**Articolo**

La Nazionale mondiale è Down
C’è una squadra che, anche quando perde, riesce comunque a vincere

Foto BRUNI 25.11.2017 Nazionale di calcio a 5 Fisdir
I ragazzi azzurri si allenano a Trieste
TRIESTE. C’è una Nazionale di calcio che, anche quando perde - e capita di rado - riesce comunque a vincere. Una Nazionale che in copertina non finisce proprio mai e nemmeno sui poster nelle stanze dei ragazzini. Una Nazionale senza divi nè procuratori, senza pretese nè vezzi, dove l’unico strappo alla regola alla fine di una giornata di allenamenti è una polpetta in più a cena. Una Nazionale senza compagne da rotocalchi o passerelle, dove la condivisione di un amore comincia semplicemente con lo scambio di un sorriso. Una Nazionale che fa grandi sogni perchè è essa stessa un sogno realizzato. Infine, è una Nazionale che ai suoi Mondiali ci è andata. E li ha pure vinti.

Foto BRUNI 25.11.2017 Nazionale di calcio a 5 Fisdir
Luca, Enrico, i due Marco, Simone, Francesco, Riccardo, Davide. Sono ragazzi speciali. Sono i giocatori dell’Italia di calcio a cinque per persone con la sindrome di Down. In questo fine settimana si sono fermati a Trieste per due giorni di allenamento nella palestra della Biagio Marin. Un’ora e mezzo al mattino, due al pomeriggio. Perchè dopo i Mondiali c’è da pensare ai prossimi Europei e lo staff tecnico visiona gli elementi buoni per l’azzurro. Il commissario tecnico qui non si chiama ct (Gianluca Oldani) ed è pure una persona di buon senso. Il referente tecnico federale (Roberto Signoretto) non veste in giacca e cravatta, non pretende il lei nè lussuosi uffici di rappresentanza eppure potrebbe dare lezioni di stile e rispetto a chi ha ridotto l’altro calcio, quello dei normodati, a una vergogna nazionale. Altra federazione, si dirà. Questa è la Fisdir, fa sport per soggetti con disabilità intellettivo relazionale.

**Attività da svolgere**
1. Riscrivi la parte dell'articolo che si apre con le parole "La Nazionale mondiale" e si chiude con "ha pure vinti.", scambiando "polpetta" con "fetta di torta".
2. Secondo l'articolo, in quale palestra si sono allenati i giocatori durante il fine settimana a Trieste?

**Righe di dati**

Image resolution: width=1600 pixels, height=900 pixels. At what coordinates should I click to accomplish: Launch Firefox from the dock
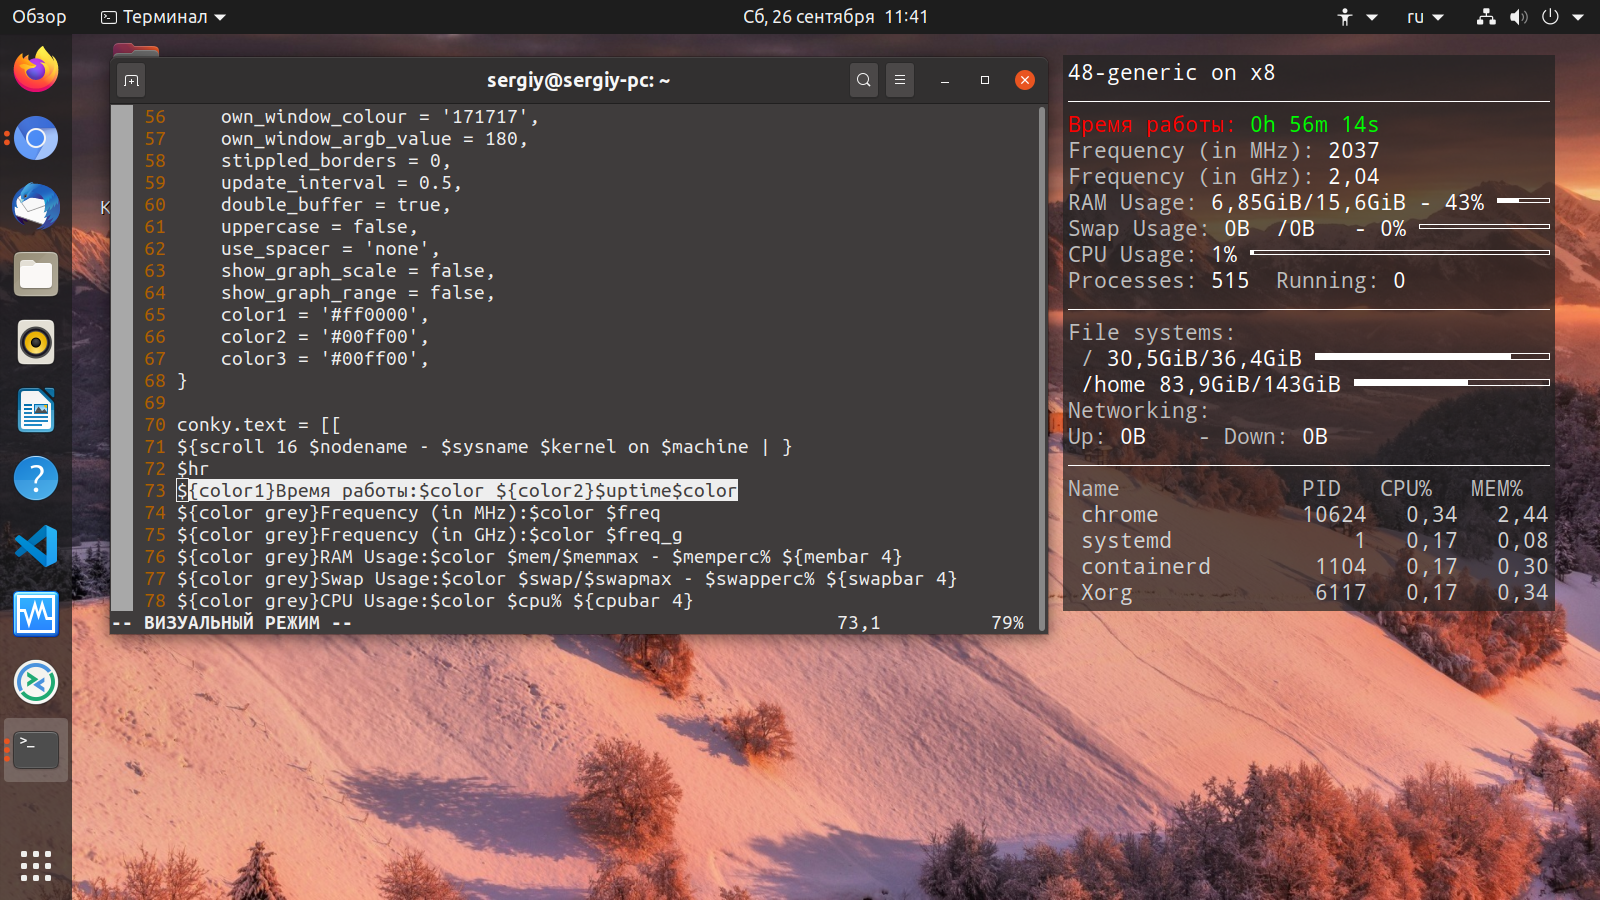click(x=36, y=70)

**Esercizio svolto**
1.
La Nazionale mondiale è Down
C’è una squadra che, anche quando perde, riesce comunque a vincere

Foto BRUNI 25.11.2017 Nazionale di calcio a 5 Fisdir
I ragazzi azzurri si allenano a Trieste
TRIESTE. C’è una Nazionale di calcio che, anche quando perde - e capita di rado - riesce comunque a vincere. Una Nazionale che in copertina non finisce proprio mai e nemmeno sui poster nelle stanze dei ragazzini. Una Nazionale senza divi nè procuratori, senza pretese nè vezzi, dove l’unico strappo alla regola alla fine di una giornata di allenamenti è una fetta di torta in più a cena. Una Nazionale senza compagne da rotocalchi o passerelle, dove la condivisione di un amore comincia semplicemente con lo scambio di un sorriso. Una Nazionale che fa grandi sogni perchè è essa stessa un sogno realizzato. Infine, è una Nazionale che ai suoi Mondiali ci è andata. E li ha pure vinti.

2. Nella palestra della Biagio Marin.